The set — wicker patio furniture, a weathered Adirondack chair, greying boards (like a wharf, or the side of a beach house) for the backdrop — reinforces the wistful mood of the play. A clever, creative transformation for the final scene moves to Eva and Lili’s dark, well-appointed New York apartment ten years later, with political protests raging outside; on the back wall a large flag made of faded jeans stitched together signifies a new phase in the history of the country and in the lives of the play’s protagonists. Production values here and throughout the PST season have been thoroughly professional, first-rate.
As the romantic couple at the play’s core, Ms. Paton and Mr. Massey are appealing and strikingly credible. Both young actors are experienced members of the PST Company, have starred in previous shows this summer, and display significant versatility here in progressing through the many mood shifts of these two characters. From the mannerisms of the attitudinal, sharp-tongued girl of the opening scenes to the more serious and mature adult of the later scenes, Ms. Paton’s Lili grows increasingly convincing and sympathetic. Mr. Massey is charming and conflicted — in character and believable from start to finish. It is not hard to see why these two would quickly fall in love with each other, and why that passionate attachment would cause endless problems for each.
Ms. Brady’s domineering maternal presence as Eva is a strong characterization, unquestionably capable of commanding the stage and the other figures in the play — another credible portrayal despite what seems like a possibly excessive fifty-year age stretch. Ms. Brady’s German accent is effective, but occasionally needs to be clearer in order to communicate this character’s many clever and caustic observations.
Ms. Miyagi and Mr. Thompson provide intelligent, skillful support, detailed and on target in their three-dimensional character delineations.

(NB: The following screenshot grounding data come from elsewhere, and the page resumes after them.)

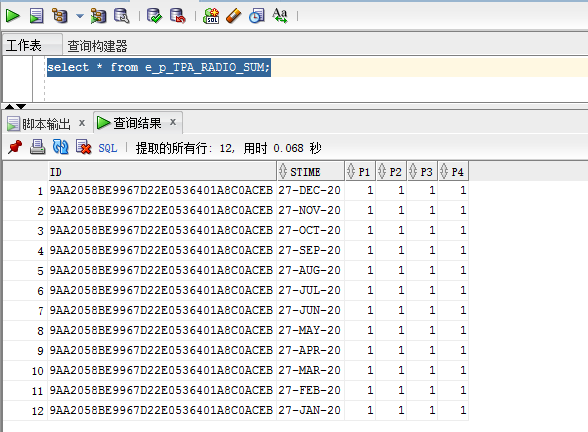Clear the worksheet with eraser icon
This screenshot has width=588, height=432.
click(x=234, y=16)
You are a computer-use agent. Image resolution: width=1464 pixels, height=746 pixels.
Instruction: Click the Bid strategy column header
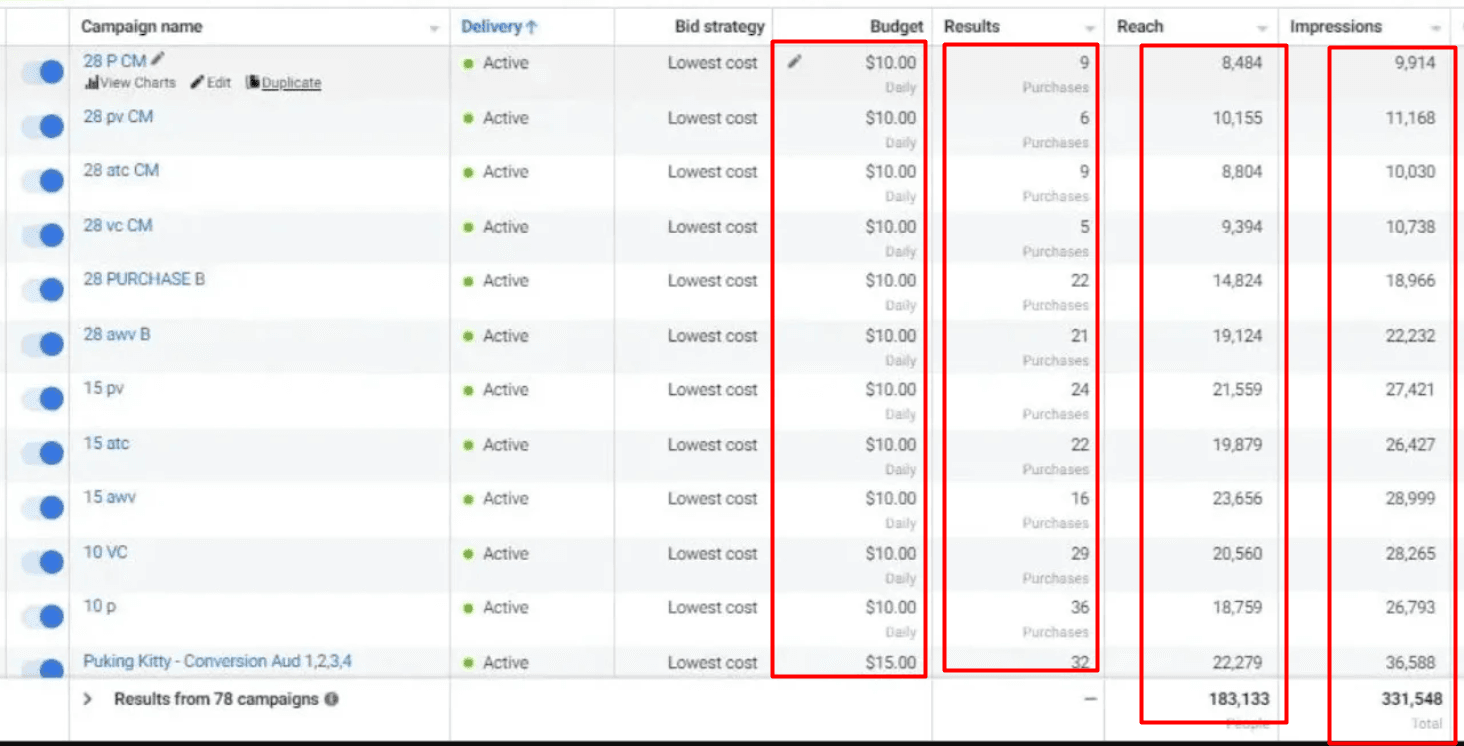(719, 27)
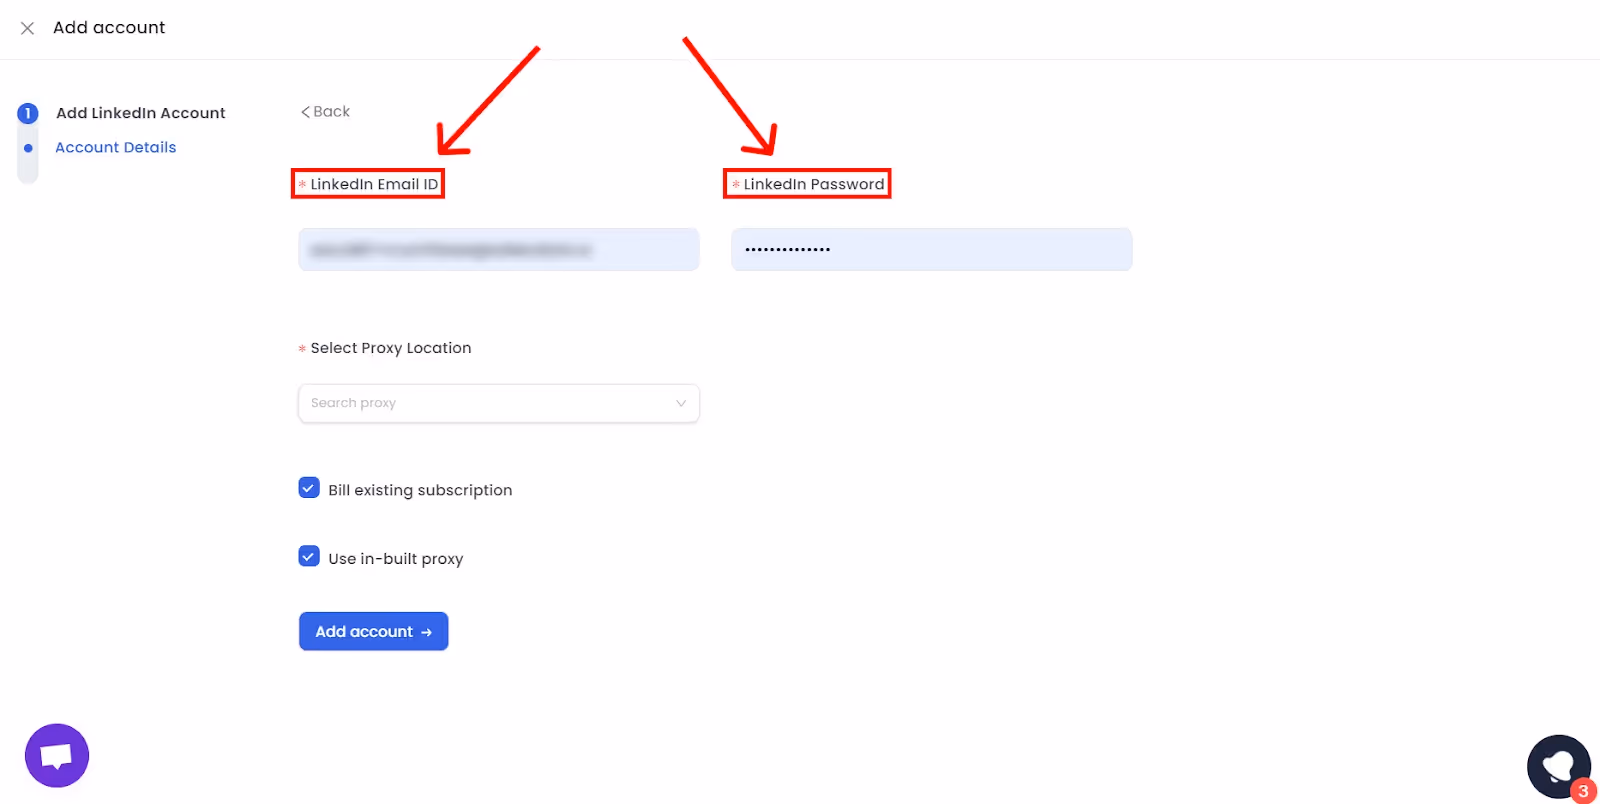Focus the LinkedIn Password field
The image size is (1600, 804).
(930, 249)
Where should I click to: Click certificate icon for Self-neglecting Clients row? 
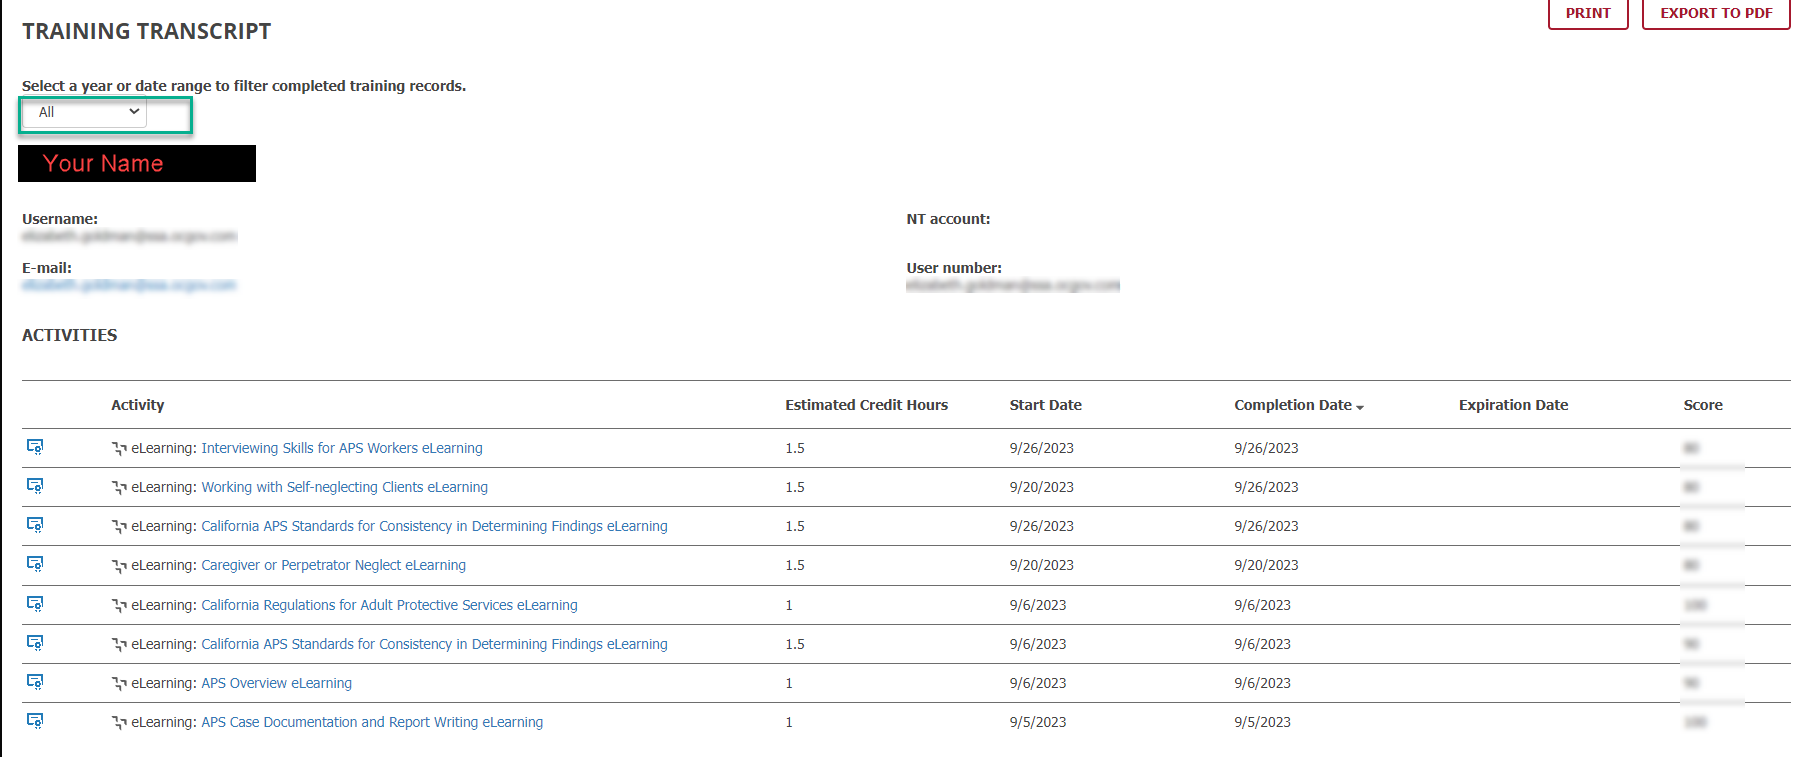tap(35, 486)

As director of this production and artistic director of Princeton Summer Theater 2012, Daniel Rattner observes in his program note, “The American Plan is a fitting end to our season because it, somewhat literally, explores what happens at summer’s end — when we are forced to leave a time that feels idle and promising and return to the real world, with its … constant complications.” Fitting, indeed, with its elegiac, end-of-summer shadows and its thought-provoking studies in character and relationships — it’s a worthy conclusion to a rewarding, diverse, and impressively successful 2012 season.